What you need to do → Take each line below that has "computer" and copy it.

(Dataset entries)
□ □ □ □ □ □ □

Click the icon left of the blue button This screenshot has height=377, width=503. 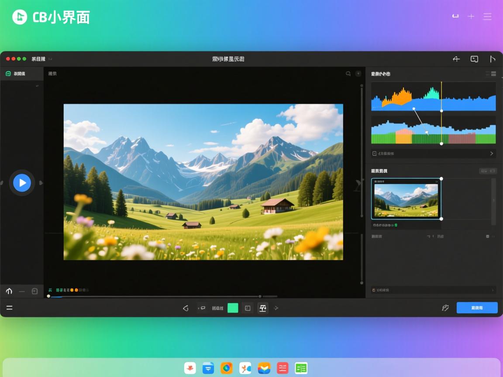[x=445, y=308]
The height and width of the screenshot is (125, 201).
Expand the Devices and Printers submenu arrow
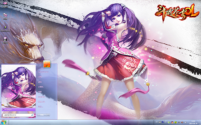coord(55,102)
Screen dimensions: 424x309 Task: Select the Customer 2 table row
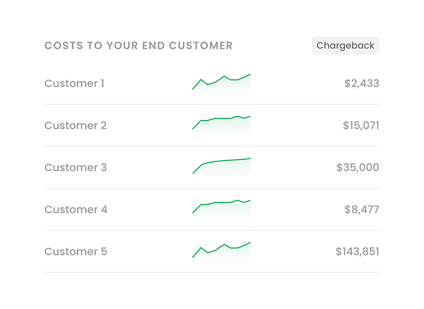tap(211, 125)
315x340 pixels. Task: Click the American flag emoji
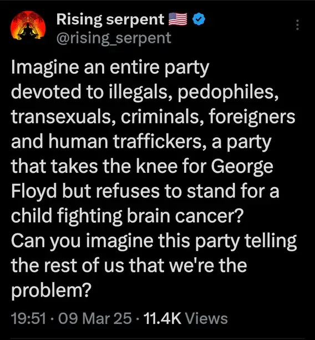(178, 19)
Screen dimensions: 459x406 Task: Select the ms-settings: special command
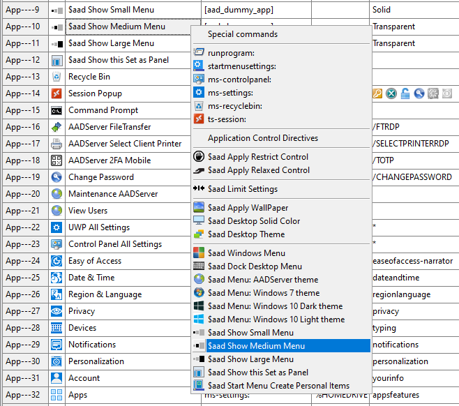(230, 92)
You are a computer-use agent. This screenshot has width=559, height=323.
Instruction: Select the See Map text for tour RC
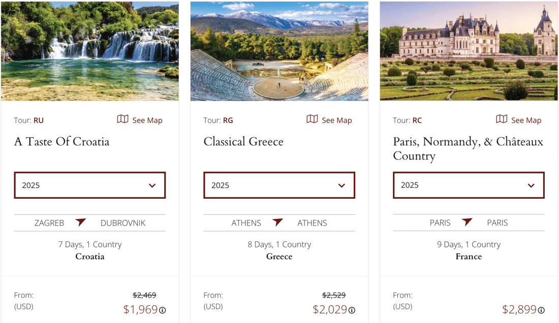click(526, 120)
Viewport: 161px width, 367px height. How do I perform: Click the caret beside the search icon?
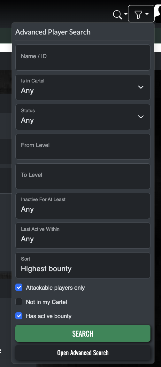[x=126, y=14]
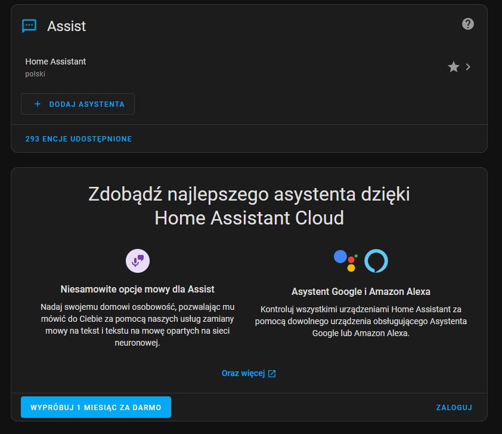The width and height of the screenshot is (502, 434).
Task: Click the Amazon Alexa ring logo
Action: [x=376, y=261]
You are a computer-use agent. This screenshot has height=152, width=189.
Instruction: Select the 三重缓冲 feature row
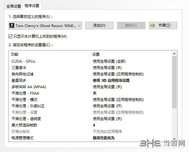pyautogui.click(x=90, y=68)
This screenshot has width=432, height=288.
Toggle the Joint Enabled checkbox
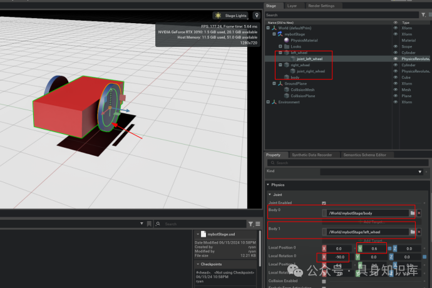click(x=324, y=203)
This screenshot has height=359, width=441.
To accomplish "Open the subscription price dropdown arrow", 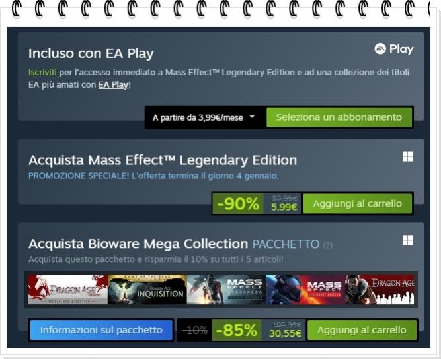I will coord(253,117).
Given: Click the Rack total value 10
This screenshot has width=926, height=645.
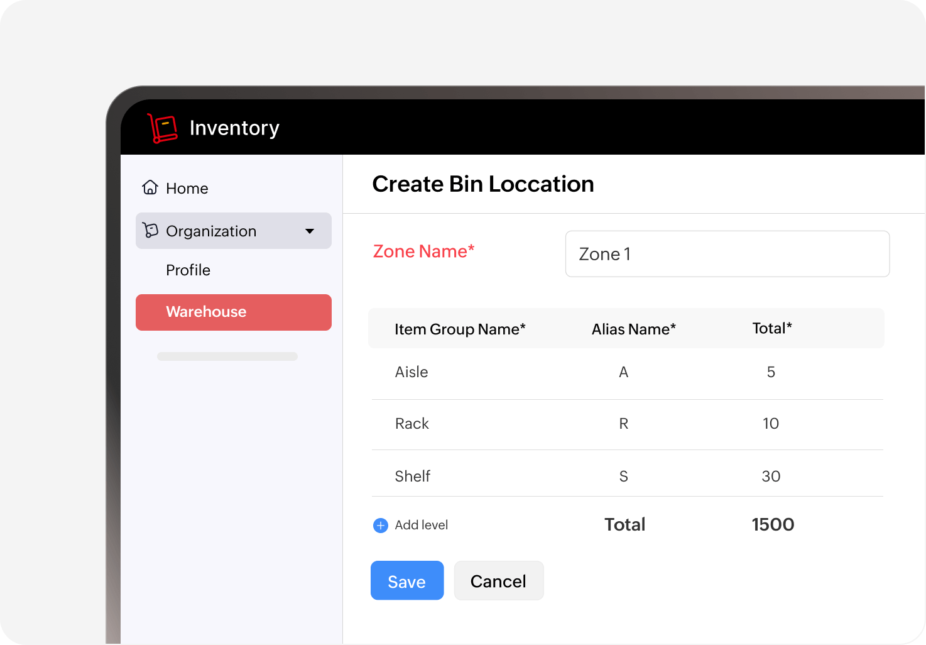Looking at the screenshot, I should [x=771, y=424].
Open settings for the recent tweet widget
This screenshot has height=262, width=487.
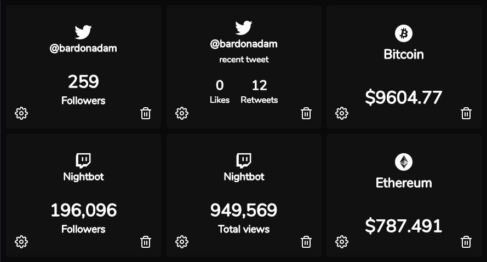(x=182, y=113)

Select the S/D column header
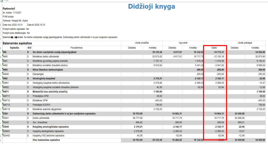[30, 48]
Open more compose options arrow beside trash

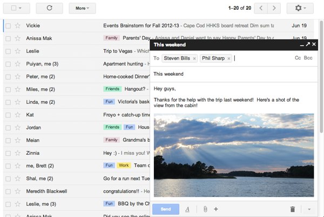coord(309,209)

□ □ □ □ □ □ □

Response area →
You are a computer-use agent. This screenshot has width=559, height=323.
You are a computer-use agent. This screenshot has height=152, width=189.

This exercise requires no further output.